= Task instructions =
From the data that follows, copy every line with the string "bullet".

START Input material

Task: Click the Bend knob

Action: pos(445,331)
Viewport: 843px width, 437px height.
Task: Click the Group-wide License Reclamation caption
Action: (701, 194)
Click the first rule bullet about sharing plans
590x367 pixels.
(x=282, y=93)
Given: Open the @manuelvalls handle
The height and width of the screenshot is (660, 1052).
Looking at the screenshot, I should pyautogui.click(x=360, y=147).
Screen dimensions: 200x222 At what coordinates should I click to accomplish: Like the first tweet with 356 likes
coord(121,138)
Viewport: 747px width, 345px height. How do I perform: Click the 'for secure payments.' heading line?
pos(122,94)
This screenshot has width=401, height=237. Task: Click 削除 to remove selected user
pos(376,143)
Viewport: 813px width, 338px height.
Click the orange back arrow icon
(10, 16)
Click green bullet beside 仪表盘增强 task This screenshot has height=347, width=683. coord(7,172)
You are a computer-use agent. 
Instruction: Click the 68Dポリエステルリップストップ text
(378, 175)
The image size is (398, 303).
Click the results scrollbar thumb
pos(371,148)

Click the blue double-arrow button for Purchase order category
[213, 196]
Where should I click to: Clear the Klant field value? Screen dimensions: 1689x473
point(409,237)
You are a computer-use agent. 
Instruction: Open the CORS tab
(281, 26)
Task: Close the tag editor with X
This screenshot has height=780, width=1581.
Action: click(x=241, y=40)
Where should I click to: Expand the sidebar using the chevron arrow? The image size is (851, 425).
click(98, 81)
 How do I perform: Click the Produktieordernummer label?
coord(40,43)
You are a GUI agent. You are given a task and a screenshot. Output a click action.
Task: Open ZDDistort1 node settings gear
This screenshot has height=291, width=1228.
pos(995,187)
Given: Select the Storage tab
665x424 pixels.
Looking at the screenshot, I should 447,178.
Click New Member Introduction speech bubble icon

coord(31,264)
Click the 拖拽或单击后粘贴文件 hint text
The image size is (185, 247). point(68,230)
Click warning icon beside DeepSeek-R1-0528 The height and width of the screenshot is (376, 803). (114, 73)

END Input material

= Response to the exercise =
Click the first rule bullet about sharing plans
Click green bullet beside 仪表盘增强 task This screenshot has height=347, width=683. coord(7,172)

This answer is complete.